Posted: 15 Jul. 2019 15 min. read

Best practice: Optimizing the digitalization of industrial production lines with Big Data technologies

Authors: Janos Vona, Lukas Feuerstein, Britta Mittlefehldt, Jiexin Zhou

Uncertainty in the market forces manufacturing companies to increase the flexibility of their production. Industrial leaders have already implemented automated processes and connected high tech equipment to perform live data analytics. But the transactional data generated during production are often only used for short-term analysis to detect issues and are then deleted from enterprise systems due to high storage costs. This report explains our best practice how to optimize the digitalization of industrial production lines with Big Data technologies.

Current issues of industrial companies

Analysing data directly in the database of a running production line might cause production downtime and outages. Apart from this, many companies are assembling more sensors to gain a comprehensive understanding of each production line. For example, sensors to detect temperature, air humidity and vibration strength, are applied to measure how environment factors affect yield and product quality. Collecting more and more data with current enterprise systems not only leads to higher storage costs but also proves to be a huge burden on the computation power of an enterprise system. Accordingly, there is no capacity for advanced analysis left. Although manufacturing data can potentially generate high value information, it has to be abandoned. To solve these problems, industrial companies need to adopt analysis and processing tools for the complete digitalization of industrial production lines.

What is a digital production line? And why do companies need it?

digital production line integrates an organization’s business, design and operations to improve the production process.
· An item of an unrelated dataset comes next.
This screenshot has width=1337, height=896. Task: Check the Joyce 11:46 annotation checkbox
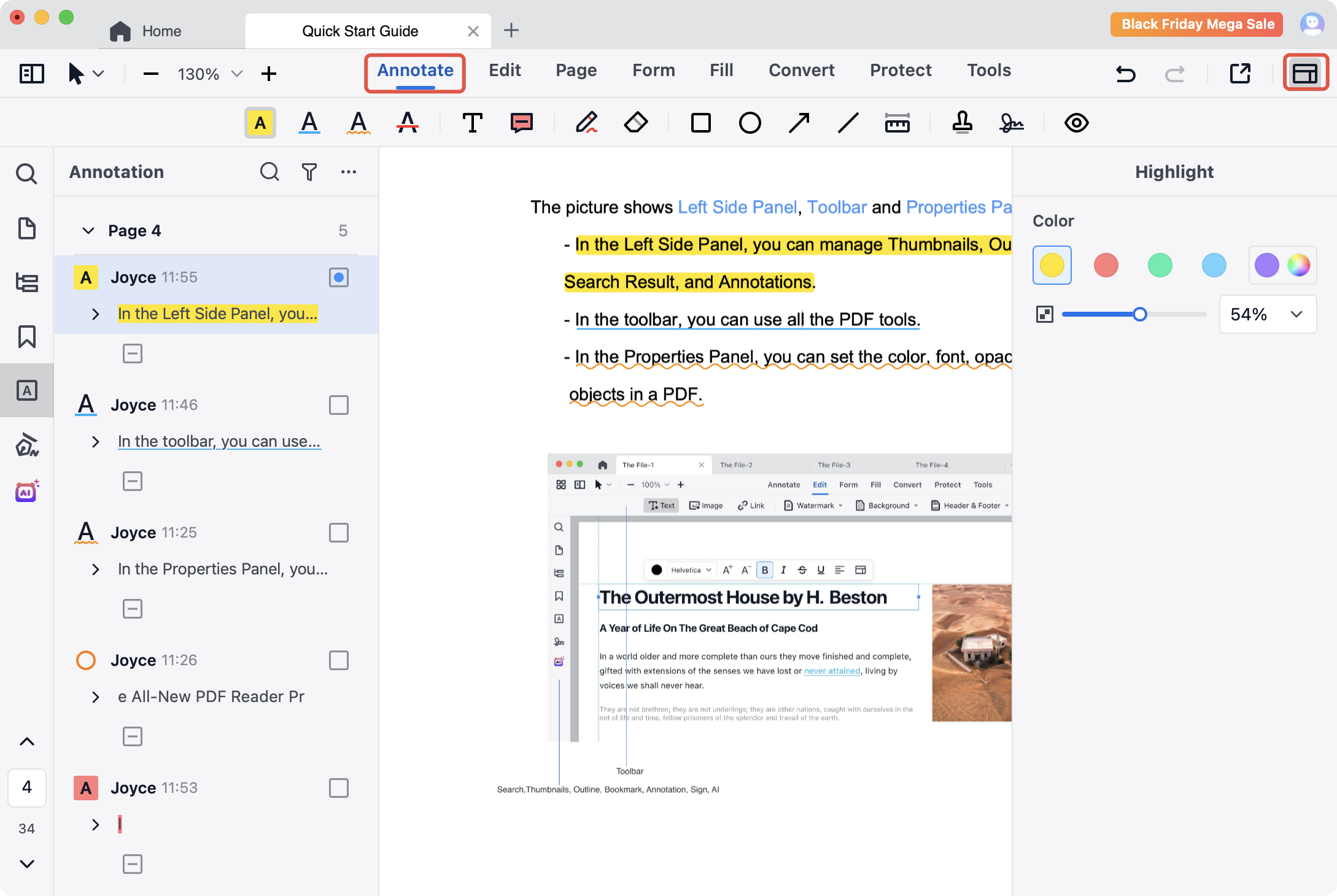click(x=338, y=405)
On the one hand it accelerates the production process by leveraging robots and detecting failures earlier, and on the other hand, it makes the production design more flexible and thus generates capabilities for new product designs and geometries. To digitalize an existing automated production process, industrial companies need to go through the following steps:

  1. Connect production logs or deploy sensors, RFID-Tags, GPS, robots in the factory
  2. Build a digital backbone to connect each manufacturing part
  3. Collect all manufacturing data, enrich and analyze data with Big Data technologies
  4. Visualize the insights and KPIs on an intuitive role-based dashboard

According to our on-site experiences with clients, step 3 to step 4 is usually ignored despite the existence of automated and connected production lines in factories. Companies are stuck in the previous steps because they lack the necessary know-how of building a Data Lake. From a technical perspective, deploying a Big Data cluster requires skills in programming, managing data structures, machine learning, analytics and cloud computing.
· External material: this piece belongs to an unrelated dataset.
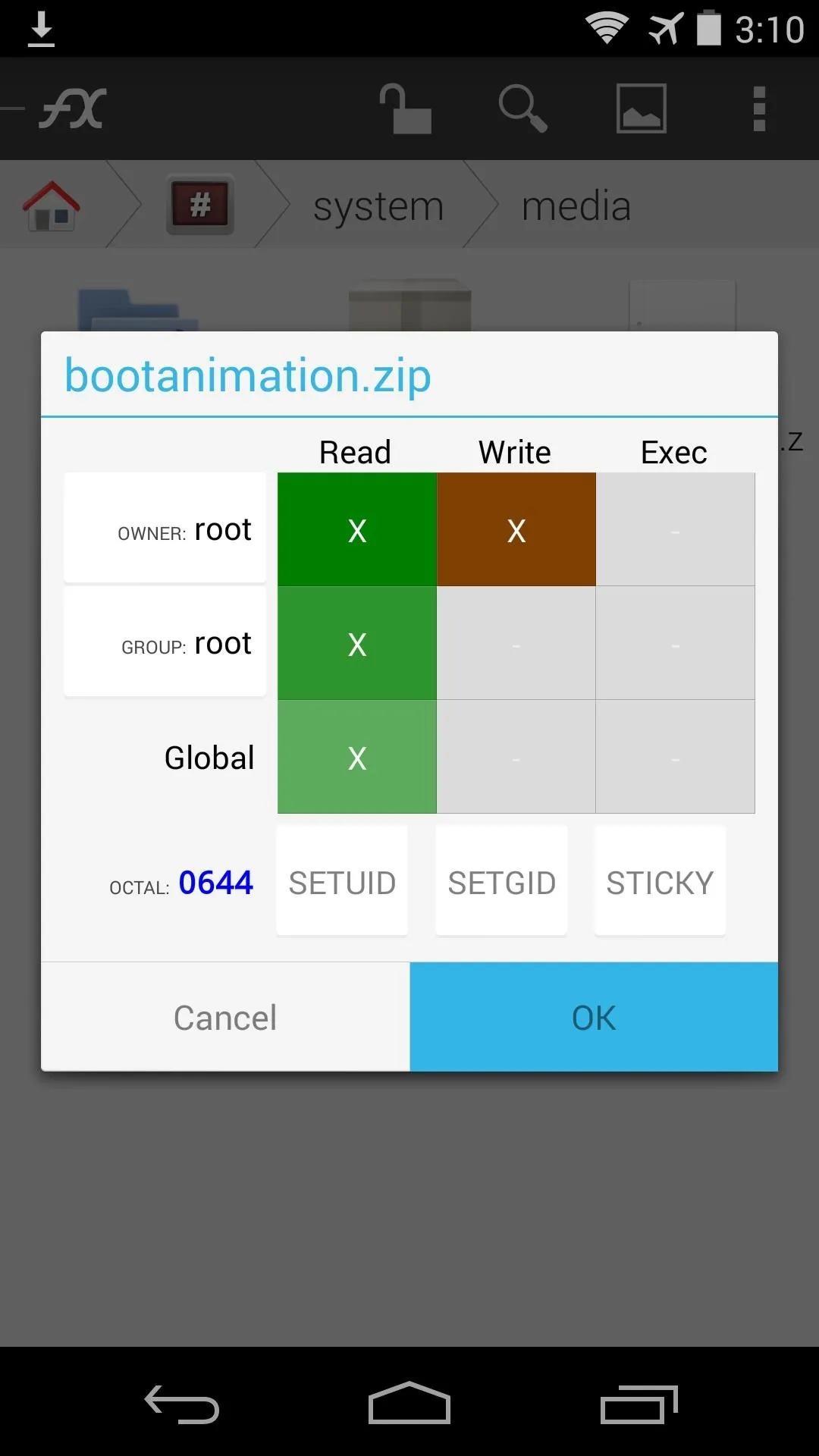
Task: Tap the root hash breadcrumb icon
Action: [x=200, y=205]
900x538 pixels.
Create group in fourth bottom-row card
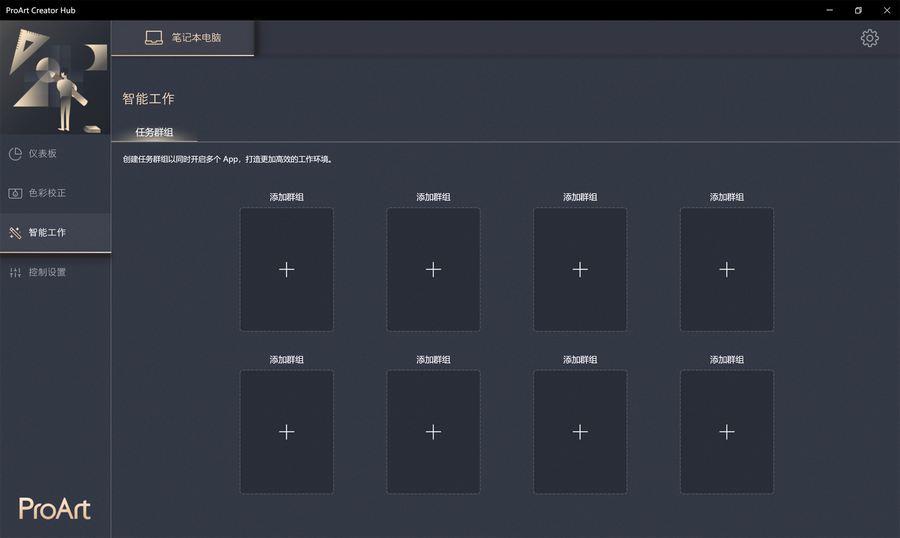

Finding a team that is competent in all these aspects is a challenging task. In addition, to truly exert the value of a Data Lake, indices for production efficiency need to be implemented, for example OEE (Overall Equipment Effectiveness), Production Performance and Quality indices. Most corporations have not applied these indicators on production lines. Therefore, experts with insights on both supply chains and business management are required to design intuitive and role-based KPI dashboards.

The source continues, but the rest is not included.